Schoolplan Linde College 2009 - 2014
4
Hoofdstuk 1 1.1.
Algemene schoolgegevens
Het Linde College
Het Linde College is een brede scholengemeenschap met de schooltypen atheneum, havo en vmbo. In de leerwegen van het vmbo wordt leerwegondersteuning (lwoo) aangeboden in de onderbouw en de bovenbouw. Het Linde College is een samenwerkingsschool voor openbaar en katholiek onderwijs. Het samenwerkingskarakter van de school krijgt o.a. inhoud door de leerlingen kennis, inzicht en kritische zin bij te brengen ten aanzien van maatschappelijke en levensbeschouwelijke waarden. In de onderbouw wordt dat ondermeer vorm gegeven door het aanbieden van het vak filosofie, ethiek en levensbeschouwing (FEL). Daarnaast proberen wij in ons toelatingsbeleid en het personeelsbeleid inhoud te geven aan het samenwerkingskarakter van de school. We zijn een algemeen toegankelijke school en we zullen slechts incidenteel van deze toegankelijkheid afwijken ( zie ondermeer bijlage D) Het Linde College is een regionale scholengemeenschap. De leerlingen zijn vooral afkomstig uit de gemeenten: Weststellingwerf, Steenwijkerland en Ooststellingwerf. Zij komen meestal van relatief kleine basisscholen. De naam van de school verwijst naar de rivier de Linde.
Omvang van de school
Op 1 oktober 2009 telt de school 1232 leerlingen. De afgelopen jaren kenden we, na een gestage groei in de jaren 2000 t/m 2006, een stabiel leerlingenaantal van rond de 1200 leerlingen. Op de middenlange termijn zal dit leerlingenaantal redelijk stabiel blijven. De school heeft daarmee de gewenste omvang bereikt. Het Linde College onderscheidt zich van andere scholen in de regio vooral door de bewuste keuze om al het onderwijs in één lesgebouw en op één schoolterrein aan te bieden. Binnen dat lesgebouw zijn er geen aparte gebouwdelen per onderwijssoort, maar maken leerlingen en medewerkers van de school gebruik van alle onderwijsruimtes van het gebouw. De diverse gebouwdelen van het gebouw onderscheiden zich door de verwantschap tussen de vakken die er worden aangeboden. Als voorbeeld noemen wij cluster 1: het cluster waar onderwijs in de mens- en maatschappijvakken wordt aangeboden voor alle schooltypen. Deze keuze geeft ons de mogelijkheid de ontmoeting te realiseren en de integratie en samenwerking van leerlingen en medewerkers van de verschillende schooltypen en leerjaren te bevorderen.

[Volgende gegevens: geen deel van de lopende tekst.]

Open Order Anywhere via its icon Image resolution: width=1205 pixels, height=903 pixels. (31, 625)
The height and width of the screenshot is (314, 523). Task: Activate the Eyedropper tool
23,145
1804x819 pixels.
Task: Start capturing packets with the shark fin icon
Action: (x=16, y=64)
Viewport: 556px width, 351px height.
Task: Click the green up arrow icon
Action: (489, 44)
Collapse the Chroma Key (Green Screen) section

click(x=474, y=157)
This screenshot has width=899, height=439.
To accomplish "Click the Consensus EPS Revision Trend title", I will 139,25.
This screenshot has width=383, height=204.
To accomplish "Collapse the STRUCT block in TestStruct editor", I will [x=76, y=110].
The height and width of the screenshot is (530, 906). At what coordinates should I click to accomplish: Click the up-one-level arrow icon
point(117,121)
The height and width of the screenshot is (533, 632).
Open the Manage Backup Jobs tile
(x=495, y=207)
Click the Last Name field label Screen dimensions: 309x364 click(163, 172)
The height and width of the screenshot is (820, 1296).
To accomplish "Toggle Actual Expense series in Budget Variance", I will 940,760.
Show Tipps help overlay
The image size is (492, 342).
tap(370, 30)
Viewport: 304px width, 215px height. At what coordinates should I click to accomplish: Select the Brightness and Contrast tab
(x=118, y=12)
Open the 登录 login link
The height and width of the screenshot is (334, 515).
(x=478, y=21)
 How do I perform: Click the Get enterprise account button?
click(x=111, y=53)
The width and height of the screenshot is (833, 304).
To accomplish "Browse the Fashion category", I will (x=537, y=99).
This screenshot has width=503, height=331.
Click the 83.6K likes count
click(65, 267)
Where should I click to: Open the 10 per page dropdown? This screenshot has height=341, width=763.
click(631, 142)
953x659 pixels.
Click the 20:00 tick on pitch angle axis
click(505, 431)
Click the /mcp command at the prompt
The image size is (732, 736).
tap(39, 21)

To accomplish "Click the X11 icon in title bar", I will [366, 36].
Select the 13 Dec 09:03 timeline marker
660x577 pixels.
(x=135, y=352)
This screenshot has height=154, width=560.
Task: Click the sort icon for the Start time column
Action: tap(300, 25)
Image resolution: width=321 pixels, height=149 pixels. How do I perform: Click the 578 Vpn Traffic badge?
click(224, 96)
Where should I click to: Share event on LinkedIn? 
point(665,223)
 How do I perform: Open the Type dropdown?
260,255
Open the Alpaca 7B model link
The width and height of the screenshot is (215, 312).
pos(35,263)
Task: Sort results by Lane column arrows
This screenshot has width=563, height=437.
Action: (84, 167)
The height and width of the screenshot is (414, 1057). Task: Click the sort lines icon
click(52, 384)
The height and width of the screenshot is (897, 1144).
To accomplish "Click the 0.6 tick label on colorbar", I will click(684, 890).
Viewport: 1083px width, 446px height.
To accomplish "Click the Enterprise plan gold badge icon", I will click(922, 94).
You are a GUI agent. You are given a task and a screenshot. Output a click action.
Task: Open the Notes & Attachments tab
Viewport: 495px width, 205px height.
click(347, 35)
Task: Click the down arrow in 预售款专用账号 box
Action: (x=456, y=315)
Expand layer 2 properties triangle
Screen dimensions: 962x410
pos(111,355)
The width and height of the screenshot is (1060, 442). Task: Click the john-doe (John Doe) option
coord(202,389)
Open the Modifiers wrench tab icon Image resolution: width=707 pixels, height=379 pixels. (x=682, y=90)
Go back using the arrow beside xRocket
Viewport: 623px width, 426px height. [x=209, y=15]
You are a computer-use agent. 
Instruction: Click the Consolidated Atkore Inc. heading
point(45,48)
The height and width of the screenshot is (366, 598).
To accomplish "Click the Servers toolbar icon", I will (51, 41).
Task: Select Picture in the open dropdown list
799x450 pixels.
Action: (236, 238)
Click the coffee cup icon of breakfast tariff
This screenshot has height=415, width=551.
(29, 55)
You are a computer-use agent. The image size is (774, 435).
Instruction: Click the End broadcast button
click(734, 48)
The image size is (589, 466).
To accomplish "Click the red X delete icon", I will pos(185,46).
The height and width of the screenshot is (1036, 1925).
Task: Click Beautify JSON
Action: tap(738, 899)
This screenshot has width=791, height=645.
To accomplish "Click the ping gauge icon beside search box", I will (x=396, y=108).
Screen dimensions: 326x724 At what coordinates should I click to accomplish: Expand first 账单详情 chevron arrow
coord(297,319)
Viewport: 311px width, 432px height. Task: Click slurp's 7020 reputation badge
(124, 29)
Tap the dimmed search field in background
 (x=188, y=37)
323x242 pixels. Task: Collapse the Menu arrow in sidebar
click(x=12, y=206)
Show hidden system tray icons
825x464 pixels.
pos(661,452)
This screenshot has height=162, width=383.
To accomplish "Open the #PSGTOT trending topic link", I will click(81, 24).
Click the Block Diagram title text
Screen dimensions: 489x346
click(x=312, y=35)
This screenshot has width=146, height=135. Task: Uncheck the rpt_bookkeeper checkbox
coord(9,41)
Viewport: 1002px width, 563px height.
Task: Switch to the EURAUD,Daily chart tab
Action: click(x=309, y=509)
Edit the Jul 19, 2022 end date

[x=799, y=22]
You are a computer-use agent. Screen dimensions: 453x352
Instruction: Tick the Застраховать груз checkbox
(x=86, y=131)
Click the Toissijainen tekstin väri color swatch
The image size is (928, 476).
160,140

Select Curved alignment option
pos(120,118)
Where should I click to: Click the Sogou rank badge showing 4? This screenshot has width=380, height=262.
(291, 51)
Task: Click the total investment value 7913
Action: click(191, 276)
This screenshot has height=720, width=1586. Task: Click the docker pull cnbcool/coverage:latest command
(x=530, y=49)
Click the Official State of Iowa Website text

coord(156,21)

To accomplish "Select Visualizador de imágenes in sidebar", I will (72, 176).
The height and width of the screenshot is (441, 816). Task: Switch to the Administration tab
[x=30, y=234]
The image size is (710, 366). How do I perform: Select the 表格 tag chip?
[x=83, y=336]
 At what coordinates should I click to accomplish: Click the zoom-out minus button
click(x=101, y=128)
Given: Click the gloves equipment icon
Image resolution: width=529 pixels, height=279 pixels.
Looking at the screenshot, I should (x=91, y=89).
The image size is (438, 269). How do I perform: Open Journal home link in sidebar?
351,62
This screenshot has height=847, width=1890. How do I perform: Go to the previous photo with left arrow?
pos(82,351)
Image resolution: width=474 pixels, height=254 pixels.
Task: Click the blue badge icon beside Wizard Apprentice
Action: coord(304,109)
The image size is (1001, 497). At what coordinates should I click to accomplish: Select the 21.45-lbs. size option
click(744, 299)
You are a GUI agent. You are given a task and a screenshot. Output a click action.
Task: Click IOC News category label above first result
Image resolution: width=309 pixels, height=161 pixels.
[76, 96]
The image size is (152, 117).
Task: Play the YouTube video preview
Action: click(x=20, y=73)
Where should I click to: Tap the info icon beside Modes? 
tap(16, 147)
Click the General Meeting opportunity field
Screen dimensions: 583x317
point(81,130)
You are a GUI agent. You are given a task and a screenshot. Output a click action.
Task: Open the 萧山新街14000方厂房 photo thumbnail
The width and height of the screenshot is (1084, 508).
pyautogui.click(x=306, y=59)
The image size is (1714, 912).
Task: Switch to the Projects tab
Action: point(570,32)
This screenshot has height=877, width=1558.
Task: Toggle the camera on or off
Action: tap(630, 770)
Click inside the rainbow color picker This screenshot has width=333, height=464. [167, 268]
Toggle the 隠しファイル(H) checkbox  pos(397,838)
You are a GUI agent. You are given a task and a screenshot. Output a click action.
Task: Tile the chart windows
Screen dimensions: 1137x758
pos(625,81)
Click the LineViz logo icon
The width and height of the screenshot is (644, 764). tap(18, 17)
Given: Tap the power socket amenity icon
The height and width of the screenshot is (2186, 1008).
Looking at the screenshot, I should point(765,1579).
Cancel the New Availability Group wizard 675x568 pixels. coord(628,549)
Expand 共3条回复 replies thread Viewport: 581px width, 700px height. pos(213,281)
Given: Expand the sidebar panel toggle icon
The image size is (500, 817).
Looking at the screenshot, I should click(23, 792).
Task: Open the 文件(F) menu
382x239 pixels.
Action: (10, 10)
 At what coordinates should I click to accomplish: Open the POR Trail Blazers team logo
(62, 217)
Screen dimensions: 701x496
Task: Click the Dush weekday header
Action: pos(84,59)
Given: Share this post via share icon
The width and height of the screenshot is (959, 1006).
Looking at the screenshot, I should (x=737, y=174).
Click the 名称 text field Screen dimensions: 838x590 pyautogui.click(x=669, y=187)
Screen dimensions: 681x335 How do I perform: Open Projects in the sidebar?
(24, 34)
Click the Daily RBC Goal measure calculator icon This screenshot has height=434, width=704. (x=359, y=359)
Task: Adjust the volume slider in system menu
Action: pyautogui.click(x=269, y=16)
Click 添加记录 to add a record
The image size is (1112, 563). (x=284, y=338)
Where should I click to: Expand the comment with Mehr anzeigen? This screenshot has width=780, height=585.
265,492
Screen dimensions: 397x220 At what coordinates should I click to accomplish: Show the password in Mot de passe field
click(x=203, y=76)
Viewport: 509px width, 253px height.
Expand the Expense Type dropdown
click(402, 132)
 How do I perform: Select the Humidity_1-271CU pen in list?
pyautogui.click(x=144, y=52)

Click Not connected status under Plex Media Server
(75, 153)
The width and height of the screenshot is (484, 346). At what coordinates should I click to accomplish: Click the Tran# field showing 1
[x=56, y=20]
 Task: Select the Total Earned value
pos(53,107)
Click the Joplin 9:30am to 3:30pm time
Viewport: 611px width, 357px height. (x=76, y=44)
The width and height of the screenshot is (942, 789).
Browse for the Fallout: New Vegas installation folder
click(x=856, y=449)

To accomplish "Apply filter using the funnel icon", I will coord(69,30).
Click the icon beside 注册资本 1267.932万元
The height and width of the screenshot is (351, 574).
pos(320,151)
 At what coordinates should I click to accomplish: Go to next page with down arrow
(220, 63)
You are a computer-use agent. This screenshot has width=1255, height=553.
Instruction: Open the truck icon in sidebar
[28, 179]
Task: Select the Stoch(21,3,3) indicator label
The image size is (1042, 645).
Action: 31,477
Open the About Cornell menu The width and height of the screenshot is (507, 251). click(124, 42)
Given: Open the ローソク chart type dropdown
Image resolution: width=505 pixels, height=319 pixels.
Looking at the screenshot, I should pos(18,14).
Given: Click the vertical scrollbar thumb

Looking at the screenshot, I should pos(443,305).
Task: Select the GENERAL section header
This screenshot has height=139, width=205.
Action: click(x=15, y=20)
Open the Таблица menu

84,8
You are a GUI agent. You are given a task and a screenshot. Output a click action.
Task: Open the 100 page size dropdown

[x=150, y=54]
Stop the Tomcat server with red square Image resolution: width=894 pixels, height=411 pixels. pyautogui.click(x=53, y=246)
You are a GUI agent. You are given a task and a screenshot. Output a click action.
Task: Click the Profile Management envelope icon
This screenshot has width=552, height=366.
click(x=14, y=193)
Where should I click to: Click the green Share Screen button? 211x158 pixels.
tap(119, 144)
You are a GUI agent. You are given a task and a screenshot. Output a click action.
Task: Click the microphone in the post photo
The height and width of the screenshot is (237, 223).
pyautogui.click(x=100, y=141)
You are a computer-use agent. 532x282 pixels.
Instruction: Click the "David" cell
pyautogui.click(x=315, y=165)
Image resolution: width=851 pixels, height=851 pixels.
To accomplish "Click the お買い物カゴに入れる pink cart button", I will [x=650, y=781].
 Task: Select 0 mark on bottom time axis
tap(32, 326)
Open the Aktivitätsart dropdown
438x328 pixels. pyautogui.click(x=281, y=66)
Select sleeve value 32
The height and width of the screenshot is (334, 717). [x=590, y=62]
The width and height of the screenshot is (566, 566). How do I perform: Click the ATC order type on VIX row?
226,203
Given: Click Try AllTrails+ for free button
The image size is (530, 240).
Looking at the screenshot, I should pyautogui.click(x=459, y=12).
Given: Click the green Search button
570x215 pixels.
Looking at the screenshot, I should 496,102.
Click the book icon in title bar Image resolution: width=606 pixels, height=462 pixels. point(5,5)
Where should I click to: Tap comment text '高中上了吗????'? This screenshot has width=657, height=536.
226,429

Positionering van de school
Het Linde College kent dus een relatief groot voedingsgebied. Het Linde College heeft een sterke marktpositie in de gemeente Weststellingwerf, waar zich nog één school voor voortgezet onderwijs bevindt namelijk het AOC Terra. Aan de grenzen van het voedingsgebied ondervindt de school een gezonde concurrentie van het Stellingwerf College (Oosterwolde), de RSG Tromp Meesters en CSG Eeckeringe (Steenwijk). Er is slechts in geringe mate sprake van concurrentie met de scholen in de gemeente Heerenveen. Het Linde College neemt deel aan diverse samenwerkingsverbanden met andere scholen voor voortgezet onderwijs. De school werkt bestuurlijk samen met de RSG Tromp Meesters te Steenwijk en vormt met de twee scholen te Steenwijk een Regionaal Plan Onderwijsvoorzieningen. Voor de inhoudelijke samenwerking op het gebied van zorgleerlingen maakt de school deel uit van het samenwerkingsverband zorg Heerenveen - Weststellingwerf. Op het gebied van de onderwijsontwikkeling en ICT heeft de school zich aangesloten bij de Onderwijs Vernieuwings Coöperatie. Tenslotte maakt de school vanaf 1 augustus 2009 deel uit van het netwerk Technasium Friesland en reeds langere tijd van het aansluitingsnetwerk VO – HO te Leeuwarden. Het Linde College wil zich in de komende jaren ontwikkelen tot een brede school voor voortgezet onderwijs voor alle leerlingen in het voedingsgebied. De school onderhoudt daartoe intensieve samenwerkingsrelaties met lokale organisaties op het gebied van kunst, cultuur en sport en de gemeentelijke overheid. Tenslotte is van belang om te vermelden dat de school een goede relatie heeft opgebouwd met het lokale bedrijfsleven en de instellingen op het gebied van zorg en educatie.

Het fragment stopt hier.